I don't move. Dread still freezes me in place. A voice in my head, my own voice, whispers a warning to me. The warning is so primal it would wear a bearskin if it had a life of its own.
Don't show the darkness any fear, any weakness.
A familiar neon green beacon, my alarm clock, demands my attention. A quarter past midnight. The glow helps me shake off the drowsy panic. My eyes scan familiar, dark shapes around me—the armoire, the dresser, the doors to my closet and to the hallway, the rumpled down comforter covering my girlfriend.
Despite the need for rest, my eyes won't stay closed. This irritates me. The frustration of not being able to sleep keeps me awake even longer.
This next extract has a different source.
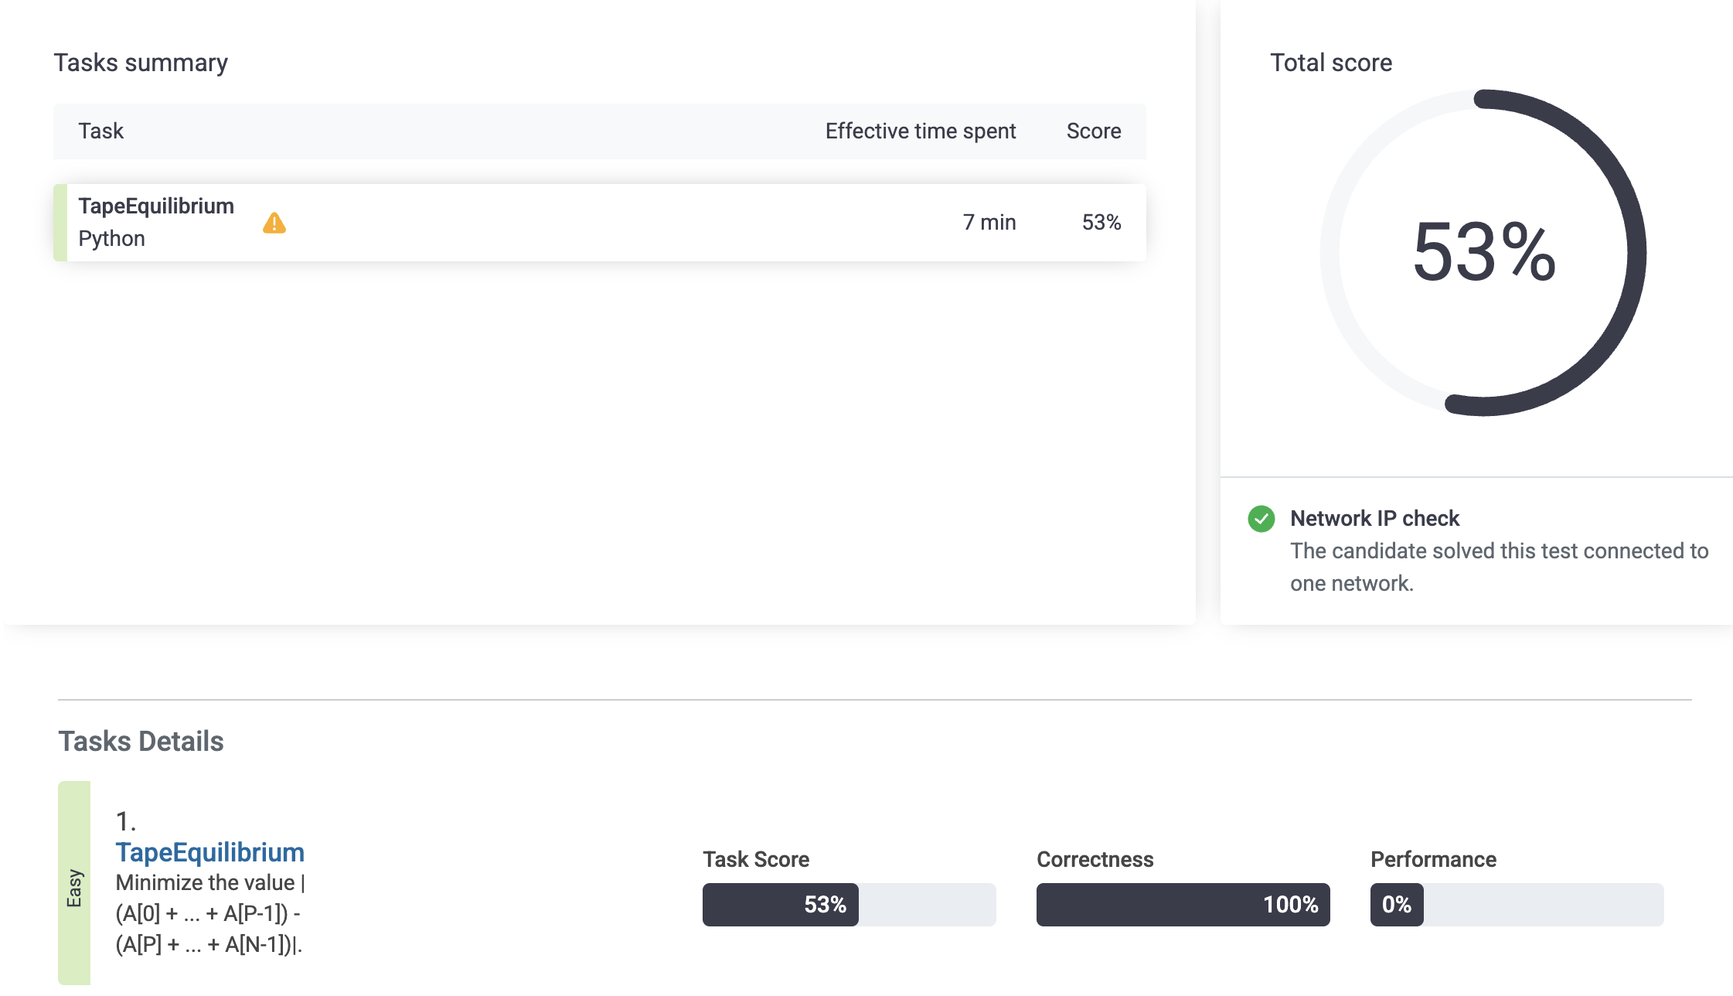Click the 7 min time value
I can deal with the frustration. But I can't shake this sense of dread.
A dream. Just a weird, stupid dream.
The clock's digits change without remorse, mocking and exasperating me. Twelve forty-seven, eight, nine… Tomorrow won't be good. I risk coming off like a yawning zombie. Twelve fifty-five… I consider pummeling my pillow. My legs swing out of bed instead. The cold of the hardwood floor against my bare feet chases away the last of my drowsiness.
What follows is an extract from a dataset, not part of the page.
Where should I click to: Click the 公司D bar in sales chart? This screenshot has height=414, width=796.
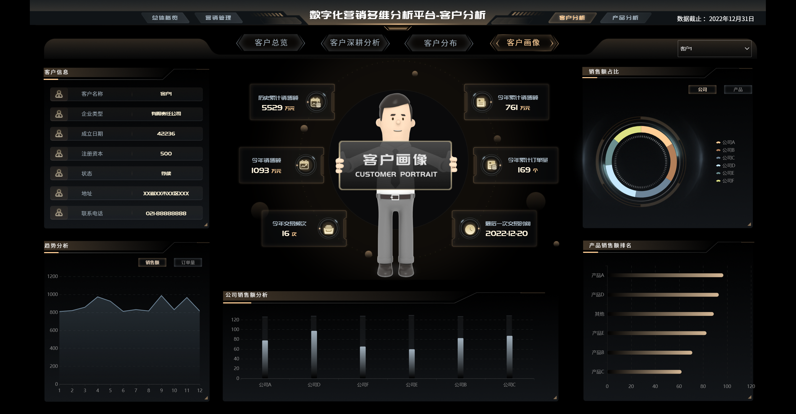point(314,354)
Would you say it’s been a rocky road for you in regards to getting your book written and published or pretty much smooth sailing? Can you tell us about your journey?
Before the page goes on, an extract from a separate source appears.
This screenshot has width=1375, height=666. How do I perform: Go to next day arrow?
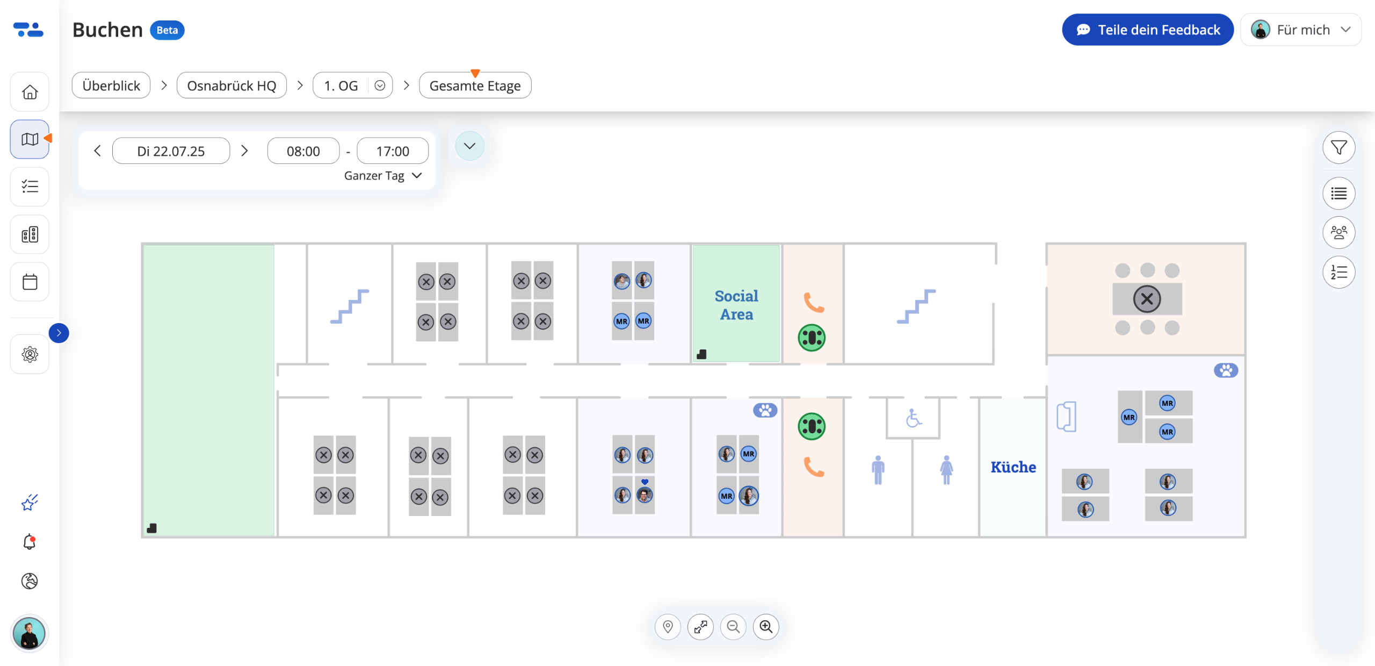[x=244, y=151]
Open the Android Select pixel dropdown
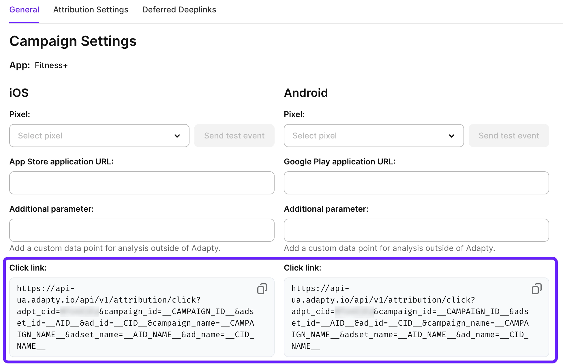 374,136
It has been quite a journey for Mortal Foe. I took a couple of courses with the Long Ridge Writers Group in the mid '00's. Mortal Foe began as a short story I'd written as an assignment, a piece called Popcorn, in which a man and his son run into a paranormal entity at a baseball game. My mentor, author Anne Underwood Grant, suggested it should become a novel. I finished the first draft a year or so later, and spent several months editing. I submitted the manuscript to a few agents and publishers, but the effort was admittedly half-hearted. I wasn't comfortable with the book. Then I posted the novel one chapter at a time at The Next Big Writer, a writer's forum. Author Janet Taylor-Perry read and critiqued every chapter. In 2017, she started her own independent publishing company, Dragon Breath Press. We had stayed in touch after TNBW, and she said she remembered Mortal Foe. I submitted a portion to her, and she said she was interested in publishing the book. And, here we are.
If you had to summarize your book in one sentence, what would that be?
A young journalism professor tracks a paranormal entity, and veers onto an unexpected and harrowing path.
What makes your book stand out from the rest?
I once describe Foe as Christian Baseball Horror. I suppose I could leave it there, but that
description begs its own. I won't write anything that dishonors my Maker. So, though there is sex in the story, it's no stronger than anything in Song of Solomon—a book which, by the way, is pretty intense. And the game of baseball plays a central role, but I was careful not to go so deeply into the intricacies of the game that I would lose readers who aren't lifelong baseball fans.
If your book was put in the holiday section of the store, what holiday would that be and why?
Halloween would be the most appropriate holiday. Foe takes place in late October of 1995. The Cleveland Indians have just lost the World Series to the Atlanta Braves. And it's the time of year when, traditionally, people see the last living leaves wither and fall from the branches, and feel the approach of death. There is no Dead of Summer, or Dead of Spring. We don't call it the Dead of Winter for nothing.
Would you consider turning your book into a series or has that already been done?
I hadn't thought of a series when writing Foe; I assumed it would be a "one-off." But I've already begun planning a prequel.
What’s next for you?
Granted, these will be out of order, but in addition to planning Foe's prequel, I've begun writing a sequel. The son of one of Foe's major characters is a Cleveland Police officer dealing with racial tensions stoked by another paranormal entity.